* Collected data
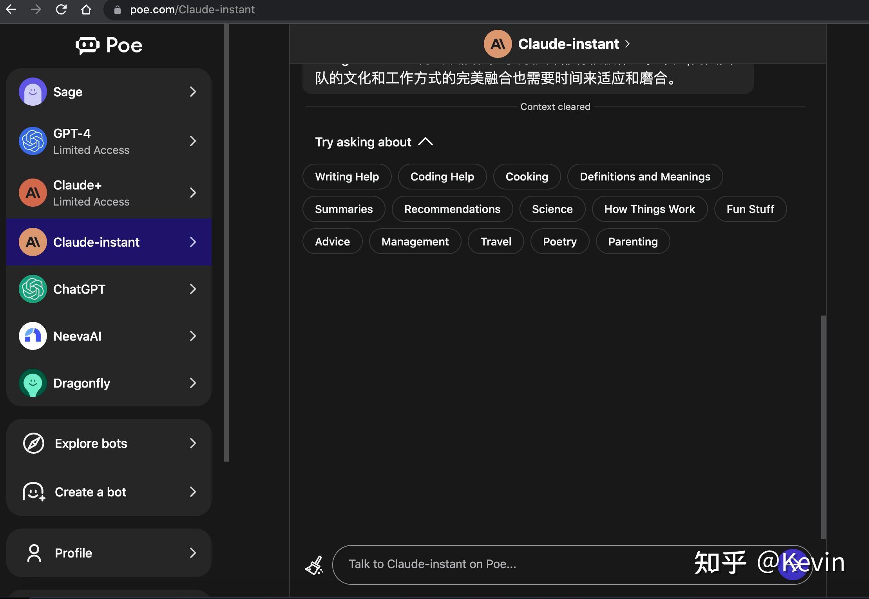The height and width of the screenshot is (599, 869).
Task: Select the Parenting topic chip
Action: (632, 242)
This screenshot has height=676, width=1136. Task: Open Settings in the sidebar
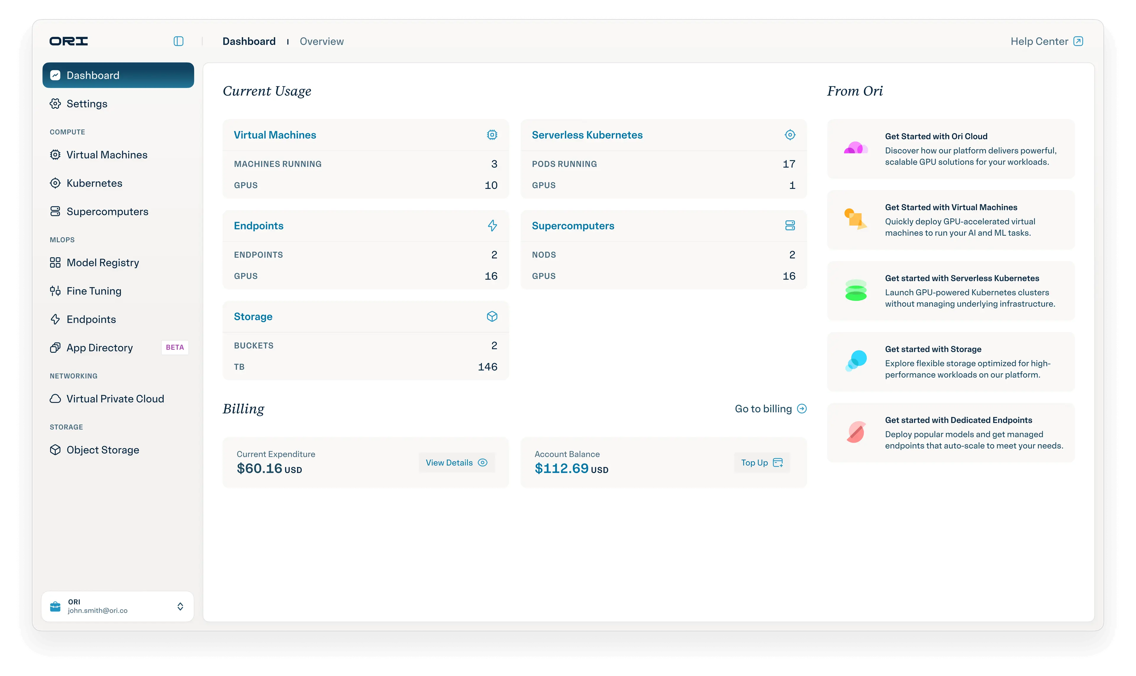[87, 104]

* TASK TO CARRY OUT
Copy exactly the lines from the one containing "This screenshot has" through the last line of the records above, including both, and omit every picture.

* SOLUTION TO THE EXERCISE
This screenshot has height=676, width=1136. Task: Open Settings in the sidebar
[87, 104]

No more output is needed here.